*** MATERIAL PROVIDED Section Begins ***

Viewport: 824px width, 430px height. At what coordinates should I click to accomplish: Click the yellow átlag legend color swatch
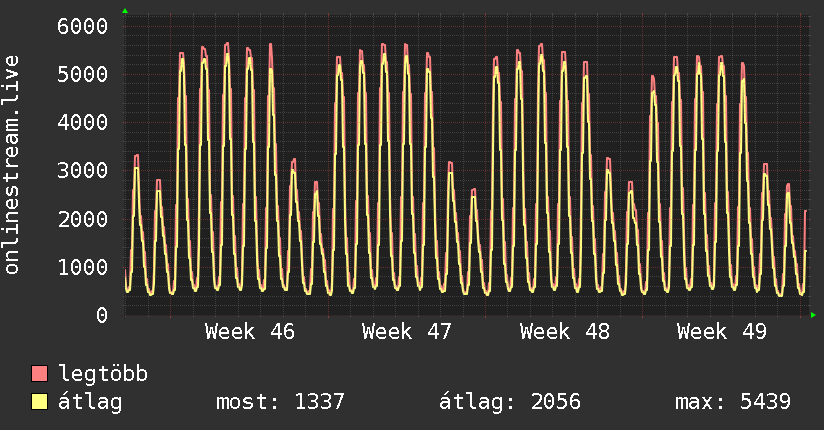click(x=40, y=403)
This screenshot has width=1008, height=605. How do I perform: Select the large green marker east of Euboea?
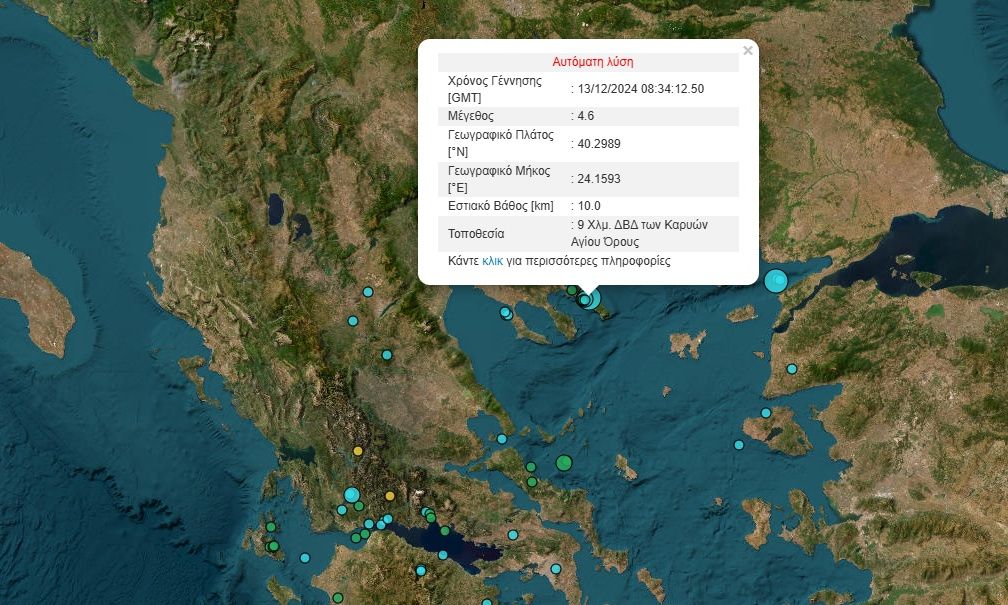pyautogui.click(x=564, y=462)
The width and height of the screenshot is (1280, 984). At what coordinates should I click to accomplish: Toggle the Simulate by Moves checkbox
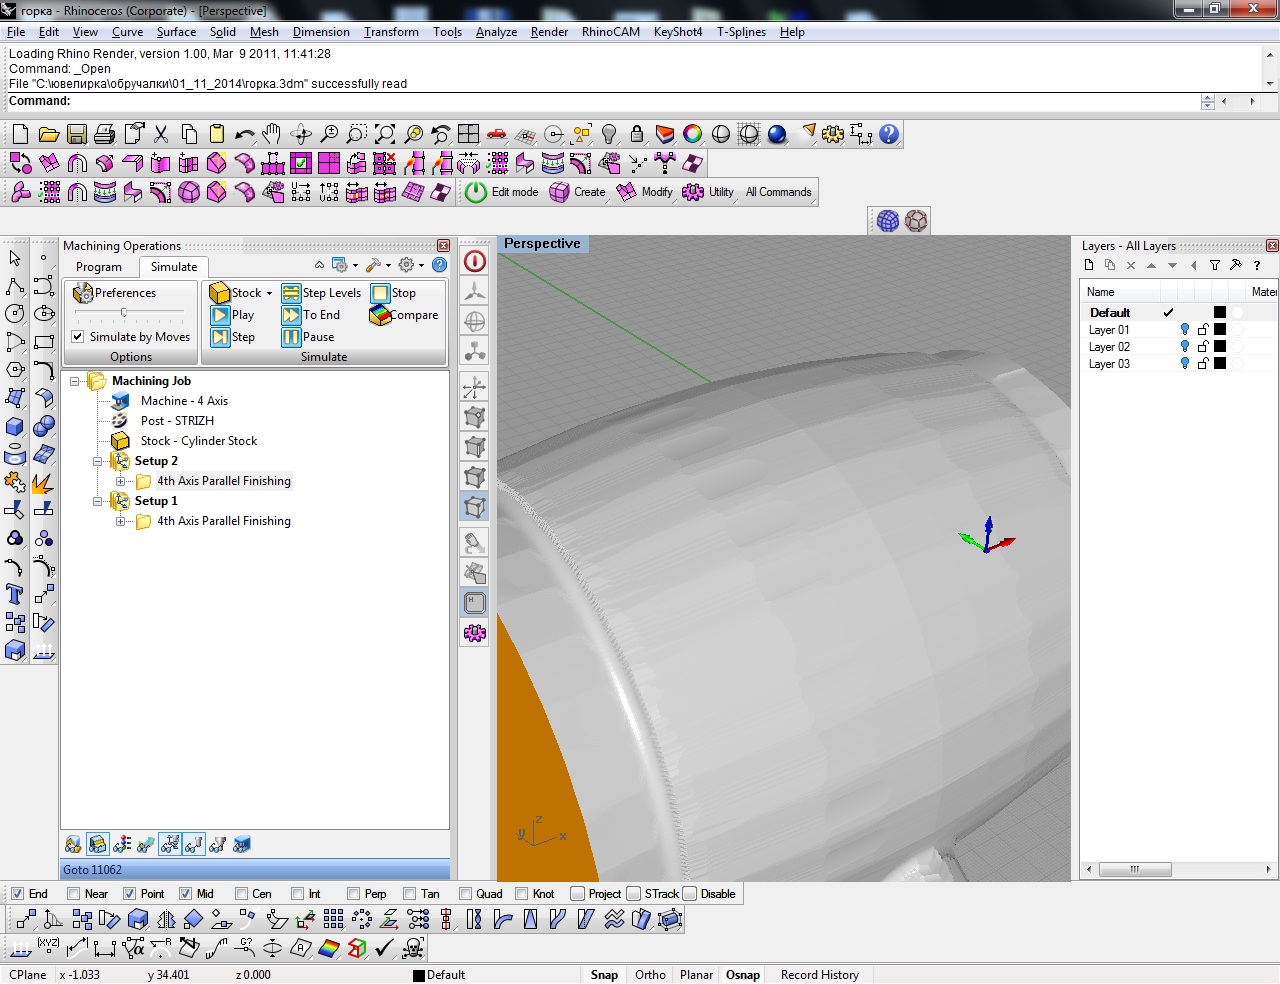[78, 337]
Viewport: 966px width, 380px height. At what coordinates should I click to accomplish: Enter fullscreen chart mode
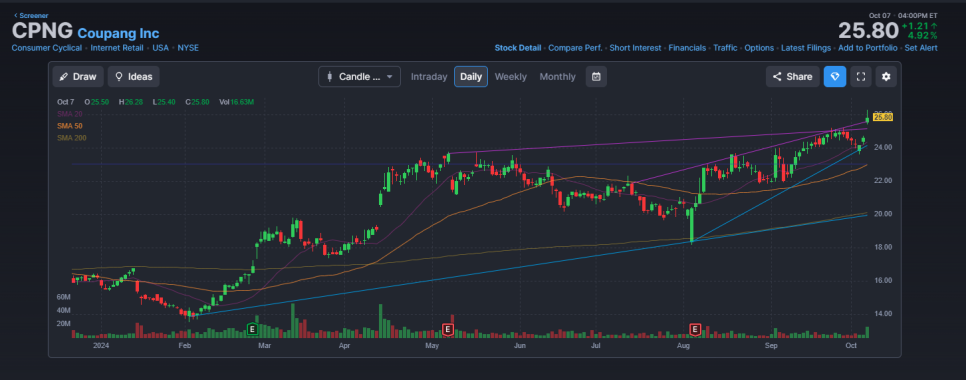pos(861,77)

*** MATERIAL PROVIDED Section Ends ***
*** MATERIAL PROVIDED Section Begins ***

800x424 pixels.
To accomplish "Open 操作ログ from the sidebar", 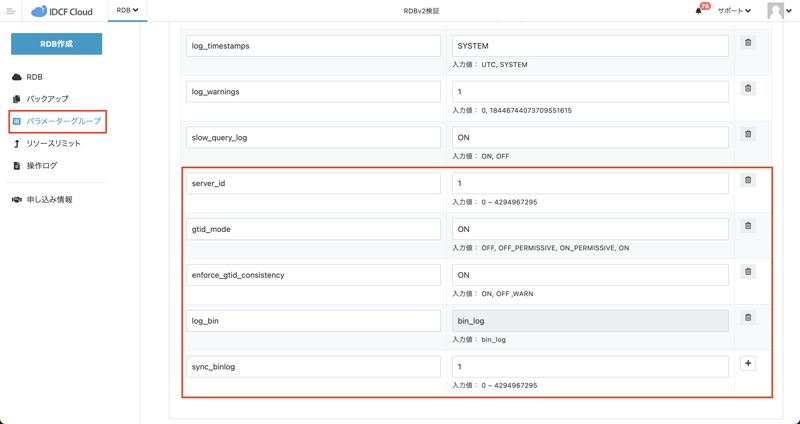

*** MATERIAL PROVIDED Section Ends ***

TASK GOAL:
In the listing above, find the line containing "800x424 pixels." and the line containing "操作ログ from the", then write out both of them and every line between, exactly, with no pictures.

WRITTEN REPLY:
800x424 pixels.
To accomplish "Open 操作ログ from the sidebar", 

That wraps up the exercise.